** DATA SHOWN follows **
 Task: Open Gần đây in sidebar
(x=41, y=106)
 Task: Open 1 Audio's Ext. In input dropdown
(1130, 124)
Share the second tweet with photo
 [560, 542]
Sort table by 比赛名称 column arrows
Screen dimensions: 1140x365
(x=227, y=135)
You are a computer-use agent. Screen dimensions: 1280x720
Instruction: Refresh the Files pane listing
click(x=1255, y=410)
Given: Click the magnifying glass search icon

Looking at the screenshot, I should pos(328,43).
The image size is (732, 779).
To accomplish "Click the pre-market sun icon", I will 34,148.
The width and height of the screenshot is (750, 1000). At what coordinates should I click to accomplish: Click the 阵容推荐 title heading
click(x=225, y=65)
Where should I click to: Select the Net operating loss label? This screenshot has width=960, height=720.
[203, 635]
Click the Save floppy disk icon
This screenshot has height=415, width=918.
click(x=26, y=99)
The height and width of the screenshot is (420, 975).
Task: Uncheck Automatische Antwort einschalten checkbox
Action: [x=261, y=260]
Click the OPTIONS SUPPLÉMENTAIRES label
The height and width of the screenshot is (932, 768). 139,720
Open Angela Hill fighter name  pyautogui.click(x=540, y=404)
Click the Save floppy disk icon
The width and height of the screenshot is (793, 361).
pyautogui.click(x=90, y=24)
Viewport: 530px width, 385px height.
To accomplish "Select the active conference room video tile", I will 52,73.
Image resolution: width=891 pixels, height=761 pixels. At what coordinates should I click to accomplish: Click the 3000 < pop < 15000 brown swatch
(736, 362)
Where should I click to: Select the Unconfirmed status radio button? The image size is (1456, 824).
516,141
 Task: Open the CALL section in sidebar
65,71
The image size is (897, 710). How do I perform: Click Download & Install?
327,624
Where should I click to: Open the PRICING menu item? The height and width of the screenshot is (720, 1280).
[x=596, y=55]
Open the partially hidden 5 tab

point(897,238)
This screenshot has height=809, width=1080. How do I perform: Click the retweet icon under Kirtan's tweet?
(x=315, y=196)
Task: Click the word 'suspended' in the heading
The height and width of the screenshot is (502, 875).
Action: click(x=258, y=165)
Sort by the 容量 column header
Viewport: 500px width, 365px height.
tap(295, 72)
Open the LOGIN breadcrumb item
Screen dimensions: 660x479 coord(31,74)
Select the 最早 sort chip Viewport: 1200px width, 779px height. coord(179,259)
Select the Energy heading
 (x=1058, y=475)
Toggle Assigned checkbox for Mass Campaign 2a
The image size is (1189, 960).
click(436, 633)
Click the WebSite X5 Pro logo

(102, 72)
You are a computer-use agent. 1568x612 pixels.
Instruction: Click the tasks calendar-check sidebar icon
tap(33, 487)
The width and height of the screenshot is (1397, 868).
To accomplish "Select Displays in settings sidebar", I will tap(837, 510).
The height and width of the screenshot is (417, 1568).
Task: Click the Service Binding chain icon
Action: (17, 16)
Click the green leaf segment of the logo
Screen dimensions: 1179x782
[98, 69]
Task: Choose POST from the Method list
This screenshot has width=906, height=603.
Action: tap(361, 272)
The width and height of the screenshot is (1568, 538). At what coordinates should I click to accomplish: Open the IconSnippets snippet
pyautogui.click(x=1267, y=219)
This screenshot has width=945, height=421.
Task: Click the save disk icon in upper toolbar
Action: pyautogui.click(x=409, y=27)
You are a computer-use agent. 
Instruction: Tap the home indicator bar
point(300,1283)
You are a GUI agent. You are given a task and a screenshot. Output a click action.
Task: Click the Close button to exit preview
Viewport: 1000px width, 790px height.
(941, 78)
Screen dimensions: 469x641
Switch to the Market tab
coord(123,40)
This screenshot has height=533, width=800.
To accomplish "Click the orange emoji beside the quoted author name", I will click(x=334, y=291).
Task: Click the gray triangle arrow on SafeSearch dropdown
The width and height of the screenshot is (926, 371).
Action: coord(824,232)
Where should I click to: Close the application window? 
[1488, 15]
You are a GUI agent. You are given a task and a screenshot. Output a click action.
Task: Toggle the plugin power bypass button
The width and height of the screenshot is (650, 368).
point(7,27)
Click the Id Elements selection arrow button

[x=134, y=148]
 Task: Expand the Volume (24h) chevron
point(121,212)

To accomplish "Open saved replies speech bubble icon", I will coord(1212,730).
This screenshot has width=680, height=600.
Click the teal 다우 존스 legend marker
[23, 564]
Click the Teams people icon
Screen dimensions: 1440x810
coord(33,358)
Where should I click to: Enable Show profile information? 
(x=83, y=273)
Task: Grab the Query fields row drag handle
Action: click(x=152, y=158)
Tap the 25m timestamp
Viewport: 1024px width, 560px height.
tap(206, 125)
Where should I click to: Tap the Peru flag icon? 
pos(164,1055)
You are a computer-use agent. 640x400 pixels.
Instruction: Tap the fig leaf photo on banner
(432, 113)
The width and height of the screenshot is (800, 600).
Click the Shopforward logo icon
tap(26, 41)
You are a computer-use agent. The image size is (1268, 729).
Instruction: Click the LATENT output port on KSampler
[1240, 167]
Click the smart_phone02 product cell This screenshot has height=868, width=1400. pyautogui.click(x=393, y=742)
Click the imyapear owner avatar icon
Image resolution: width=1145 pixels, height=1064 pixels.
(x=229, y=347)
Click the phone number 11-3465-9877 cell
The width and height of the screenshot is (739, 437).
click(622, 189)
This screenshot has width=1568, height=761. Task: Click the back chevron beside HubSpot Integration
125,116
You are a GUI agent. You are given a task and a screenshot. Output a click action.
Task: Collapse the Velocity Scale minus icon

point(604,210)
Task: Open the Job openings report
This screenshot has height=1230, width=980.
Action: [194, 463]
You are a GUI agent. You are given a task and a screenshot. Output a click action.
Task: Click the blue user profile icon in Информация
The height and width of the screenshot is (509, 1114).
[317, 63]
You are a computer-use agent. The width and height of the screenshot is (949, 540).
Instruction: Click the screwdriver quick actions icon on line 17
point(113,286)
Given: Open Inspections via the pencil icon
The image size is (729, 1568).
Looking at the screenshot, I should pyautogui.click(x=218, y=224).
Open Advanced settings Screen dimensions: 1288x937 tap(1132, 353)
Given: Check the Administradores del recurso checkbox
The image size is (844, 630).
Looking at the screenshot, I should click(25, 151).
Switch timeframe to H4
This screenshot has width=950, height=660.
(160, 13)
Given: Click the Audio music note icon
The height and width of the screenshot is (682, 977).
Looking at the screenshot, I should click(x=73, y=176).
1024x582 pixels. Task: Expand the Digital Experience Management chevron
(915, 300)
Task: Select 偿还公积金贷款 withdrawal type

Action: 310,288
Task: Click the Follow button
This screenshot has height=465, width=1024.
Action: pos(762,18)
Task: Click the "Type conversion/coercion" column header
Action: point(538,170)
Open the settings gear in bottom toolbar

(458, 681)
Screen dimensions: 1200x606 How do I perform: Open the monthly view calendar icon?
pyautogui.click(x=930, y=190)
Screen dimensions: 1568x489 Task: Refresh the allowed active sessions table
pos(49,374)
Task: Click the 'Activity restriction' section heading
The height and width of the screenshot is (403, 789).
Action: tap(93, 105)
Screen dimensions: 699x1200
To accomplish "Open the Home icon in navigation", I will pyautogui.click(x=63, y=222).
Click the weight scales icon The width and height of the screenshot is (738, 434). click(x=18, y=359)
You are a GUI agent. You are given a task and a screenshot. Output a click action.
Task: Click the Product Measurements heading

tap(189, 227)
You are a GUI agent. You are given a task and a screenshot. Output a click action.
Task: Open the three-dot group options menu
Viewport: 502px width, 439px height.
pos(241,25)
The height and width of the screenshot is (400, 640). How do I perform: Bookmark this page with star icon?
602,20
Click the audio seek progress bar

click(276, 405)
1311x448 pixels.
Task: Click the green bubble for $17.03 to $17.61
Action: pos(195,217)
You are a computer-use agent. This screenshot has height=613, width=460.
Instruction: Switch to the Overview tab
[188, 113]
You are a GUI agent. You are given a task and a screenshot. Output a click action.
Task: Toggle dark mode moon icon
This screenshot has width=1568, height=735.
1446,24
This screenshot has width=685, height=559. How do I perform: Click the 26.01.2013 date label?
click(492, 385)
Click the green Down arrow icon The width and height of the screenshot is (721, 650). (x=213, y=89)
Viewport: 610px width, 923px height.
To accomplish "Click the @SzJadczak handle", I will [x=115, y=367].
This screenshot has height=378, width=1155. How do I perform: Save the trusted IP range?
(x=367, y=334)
** End of DATA SHOWN **
**PROBLEM STATEMENT**
Using the records above, copy word for word the line with "Task: Open the CALL section in sidebar", the line with "The width and height of the screenshot is (1397, 868).", and every line between them.

**ANSWER**
 Task: Open the CALL section in sidebar
65,71
The image size is (897, 710). How do I perform: Click Download & Install?
327,624
Where should I click to: Open the PRICING menu item? The height and width of the screenshot is (720, 1280).
[x=596, y=55]
Open the partially hidden 5 tab

point(897,238)
This screenshot has height=809, width=1080. How do I perform: Click the retweet icon under Kirtan's tweet?
(x=315, y=196)
Task: Click the word 'suspended' in the heading
The height and width of the screenshot is (502, 875).
Action: click(x=258, y=165)
Sort by the 容量 column header
Viewport: 500px width, 365px height.
tap(295, 72)
Open the LOGIN breadcrumb item
Screen dimensions: 660x479 coord(31,74)
Select the 最早 sort chip Viewport: 1200px width, 779px height. coord(179,259)
Select the Energy heading
 (x=1058, y=475)
Toggle Assigned checkbox for Mass Campaign 2a
The image size is (1189, 960).
click(436, 633)
Click the WebSite X5 Pro logo

(102, 72)
You are a computer-use agent. 1568x612 pixels.
Instruction: Click the tasks calendar-check sidebar icon
tap(33, 487)
The width and height of the screenshot is (1397, 868).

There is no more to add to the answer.